Sedaris quoted Saunders to the audience. “Humour is what happens when we’re told the truth quicker and more directly than we’re used to. The comic is the truth stripped of the habitual, the cushioning, the easy consolation.”

Shut out by the mainstream, good writers like him have snuck in the side door. It is now a Sedaris-welcoming world.

This is a fine thing. The cultural megaphone that Saunders refers to in the title of his latest book is no longer held solely by who he calls the brain-dead but by smart people, young-ish writers and performers.

I try hard to convince writing students that it’s better to use the megaphone truthfully, the way writers like Sedaris do. For one thing, it’s funnier. It worries me that they seem unconvinced.

Why do I like her articles, even if I don’t always agree with her opinion or her choice of words? Because they are well thought out and intelligently presented without attempting to ‘dumb it down’; this is something, like Heather Mallick herself points out, that is unfortunately on its way to extinction. In an era of celibrity-obsessions and fleeting, superficial pleasures, it’s almost shameful to be intelligent. I sometimes am very tempted to make myself a fake cover of Twilight just to hide the titles of the books I am really reading – what can I say, some of the glares I get in the bus are lethal!

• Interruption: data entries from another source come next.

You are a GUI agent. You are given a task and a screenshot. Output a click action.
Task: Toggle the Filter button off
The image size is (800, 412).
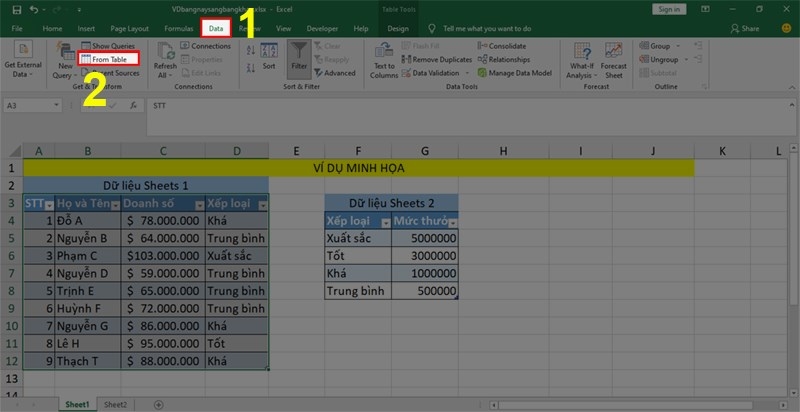298,55
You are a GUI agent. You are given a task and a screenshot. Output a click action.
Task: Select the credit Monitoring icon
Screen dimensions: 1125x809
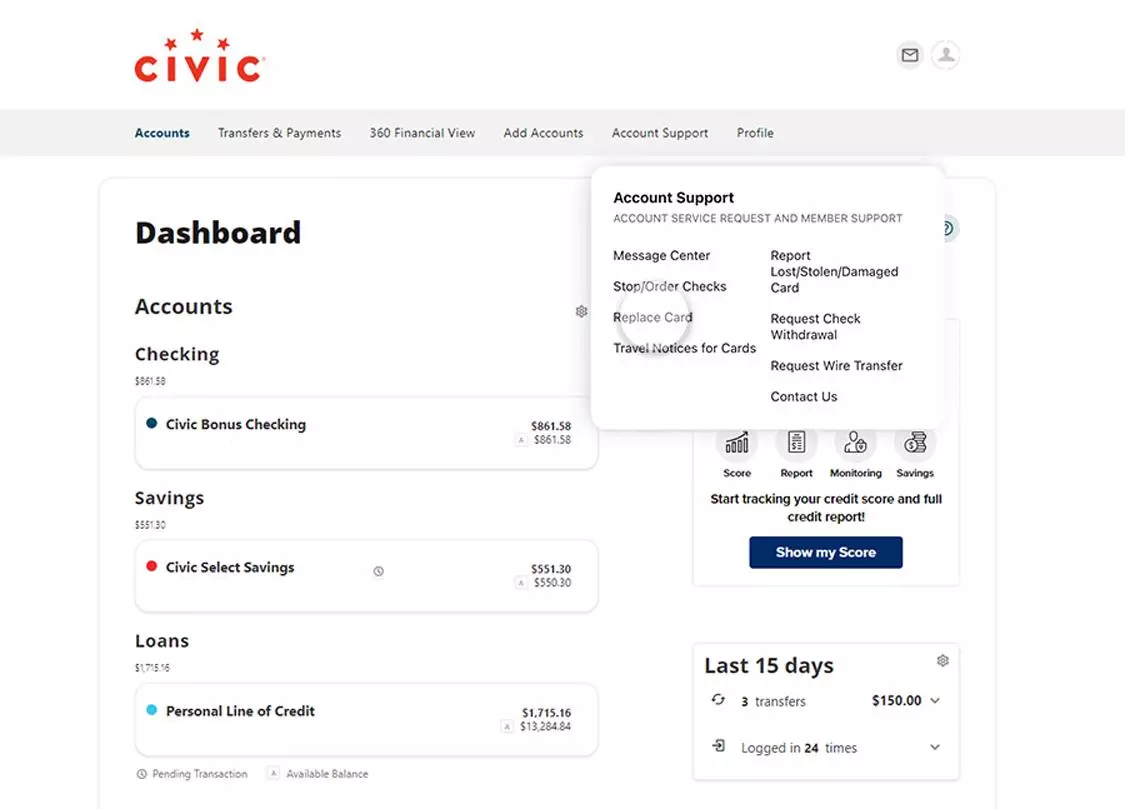coord(855,443)
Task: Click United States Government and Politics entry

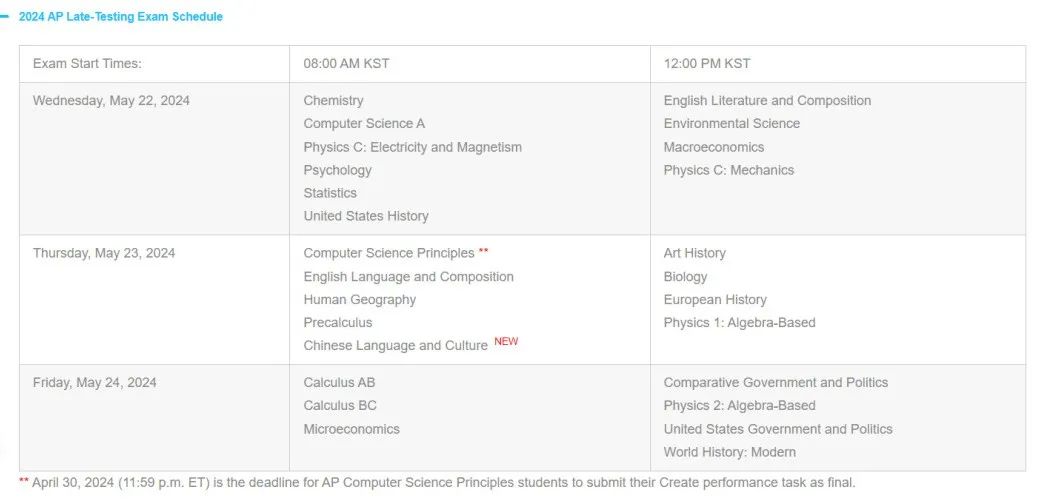Action: click(778, 429)
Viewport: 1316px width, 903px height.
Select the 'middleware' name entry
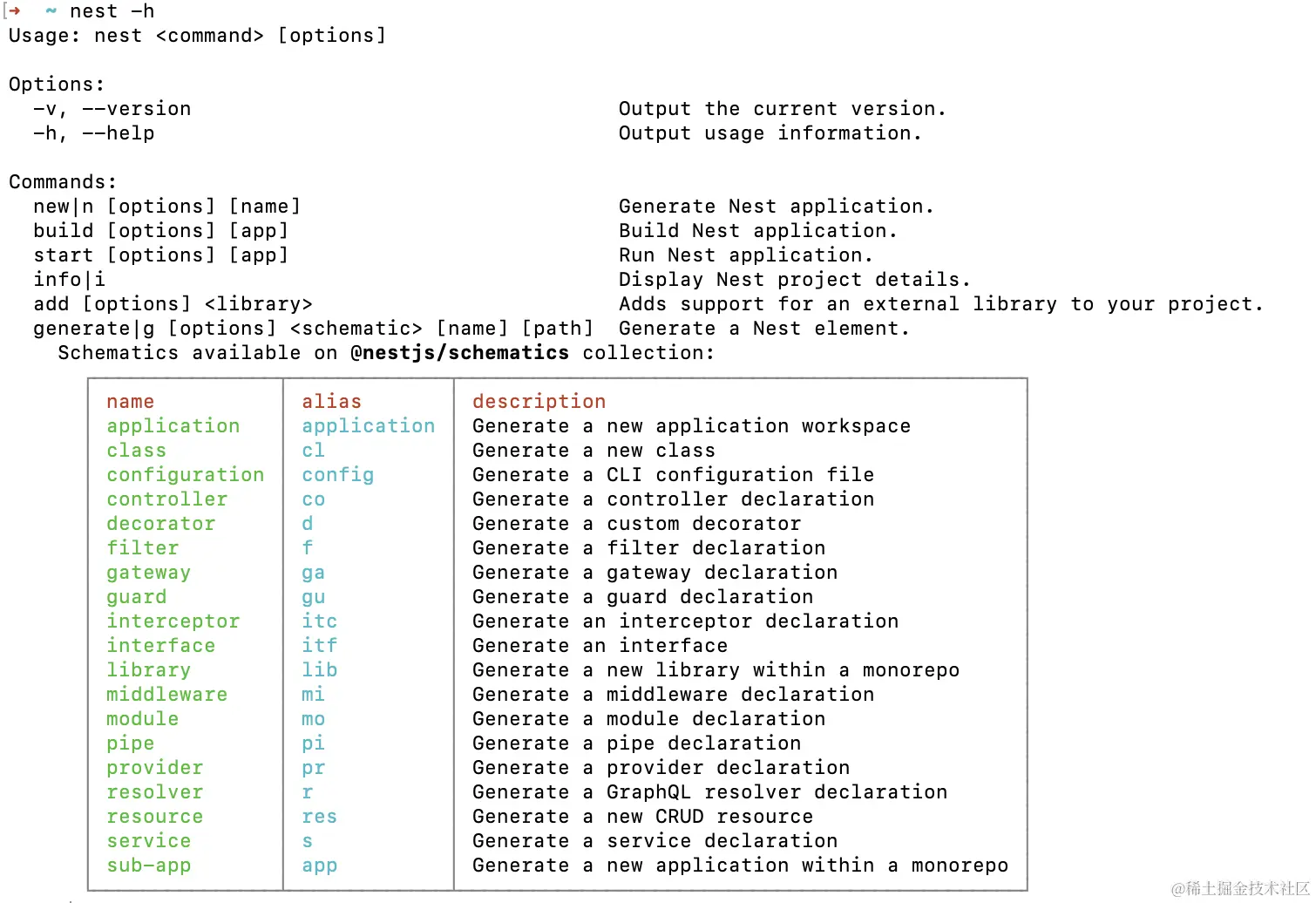tap(167, 695)
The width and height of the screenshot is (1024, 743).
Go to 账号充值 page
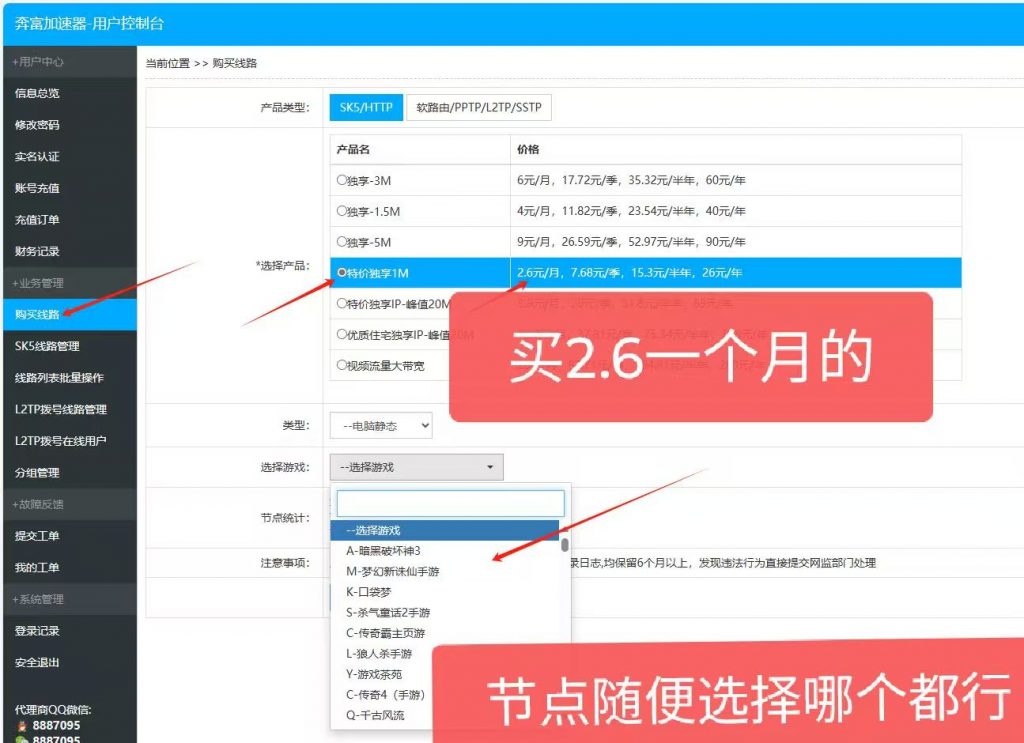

But I do have to agree with Mallick that it’s kind of scary how young people today are more interested in mooning over a fictional character that doesn’t exist (Edward Cullen, anyone?), in reading everything they can about their favorite celibrities, however bad their influence might be and however purely commercial their products are (Briney Spears, anyone?) and yet when it comes to reading ‘serious’ books, they develop a sudden case of literatinitis. I wonder if we’ll ever come up with a cure to that.